OpenView 2025 estimates 20-35% of SaaS revenue growth in the next 5 years in the B2B segment will come from LatAm, EMEA, and APAC. Teams without a localized pricing strategy are leaving a structural slot open for regional competitors to fill at prices they can sustain.
Freemium vs free trial: the decision framework
Neither model is universally better. Freemium works when: (1) you can deliver meaningful value in the free tier without giving away the product; (2) the free user base generates network effects or product data that improves the paid tier; (3) viral loops exist (the free user shares or invites others).

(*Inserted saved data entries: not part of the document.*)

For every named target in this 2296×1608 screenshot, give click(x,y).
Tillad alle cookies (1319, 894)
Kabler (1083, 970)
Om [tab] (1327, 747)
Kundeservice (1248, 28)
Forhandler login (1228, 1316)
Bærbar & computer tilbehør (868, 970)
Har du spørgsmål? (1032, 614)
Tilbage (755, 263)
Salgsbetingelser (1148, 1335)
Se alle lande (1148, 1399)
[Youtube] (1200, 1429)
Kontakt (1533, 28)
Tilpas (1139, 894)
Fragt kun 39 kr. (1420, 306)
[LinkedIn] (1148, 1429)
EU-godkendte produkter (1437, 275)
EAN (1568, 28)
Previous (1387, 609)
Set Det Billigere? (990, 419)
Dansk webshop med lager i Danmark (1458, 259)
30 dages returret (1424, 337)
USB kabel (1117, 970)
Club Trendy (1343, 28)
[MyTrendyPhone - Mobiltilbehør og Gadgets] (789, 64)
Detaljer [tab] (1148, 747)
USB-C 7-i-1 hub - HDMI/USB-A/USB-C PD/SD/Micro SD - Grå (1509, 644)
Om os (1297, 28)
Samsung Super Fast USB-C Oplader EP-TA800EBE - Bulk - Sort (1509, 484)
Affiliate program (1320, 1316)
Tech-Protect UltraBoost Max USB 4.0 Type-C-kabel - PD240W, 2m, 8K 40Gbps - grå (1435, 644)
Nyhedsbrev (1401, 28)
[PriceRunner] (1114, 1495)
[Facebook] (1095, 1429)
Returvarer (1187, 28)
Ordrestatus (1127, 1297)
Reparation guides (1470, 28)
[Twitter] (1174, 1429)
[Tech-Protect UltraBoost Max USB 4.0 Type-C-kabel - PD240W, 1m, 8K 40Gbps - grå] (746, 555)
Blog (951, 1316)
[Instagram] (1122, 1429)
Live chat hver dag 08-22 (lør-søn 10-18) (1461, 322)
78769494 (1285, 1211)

Free trial works when: (1) the product requires onboarding context to deliver value — a free tier confuses; (2) the buyer is a team or company, not an individual; (3) time-boxed urgency (14 days) drives conversion better than feature gating. ProductLed 2025 reports median trial-to-paid conversion of 14-22% for bottom-up PLG products; freemium-to-paid of 2-5% for consumer-leaning tools. The simulator models both paths with your specific conversion and churn rates to compute net-revenue impact.
Red flags in pricing decisions
- Raising prices without knowing current customer elasticity — run at least a Van Westendorp survey or a Gabor-Granger ladder before committing.
- Grandfathering forever — grandfather for 12-18 months maximum, then migrate with a documented value explanation. Permanent grandfathering creates a dual-price-class that corrodes NRR long-term.
- Changing price without changing packaging — a price increase that is not anchored in a visible value addition (new feature, higher limits, better SLA) will land as pure extraction and trigger churn reviews.
- Copying a competitor's price list without understanding their cost structure — your gross margin, CAC, and LTV may require a completely different price point to sustain the business.
How to use this simulator
Load current price, active subscribers, estimated elasticity, incremental churn triggered by the change, and gross margin. The engine returns projected MRR, churn, ARPU, and revenue at 12/24 months under four scenarios: no change, +10% price, +20% with grandfathering, and tier restructure (new high tier). Each scenario returns delta on net revenue, contribution margin, and quantity-drop break-even.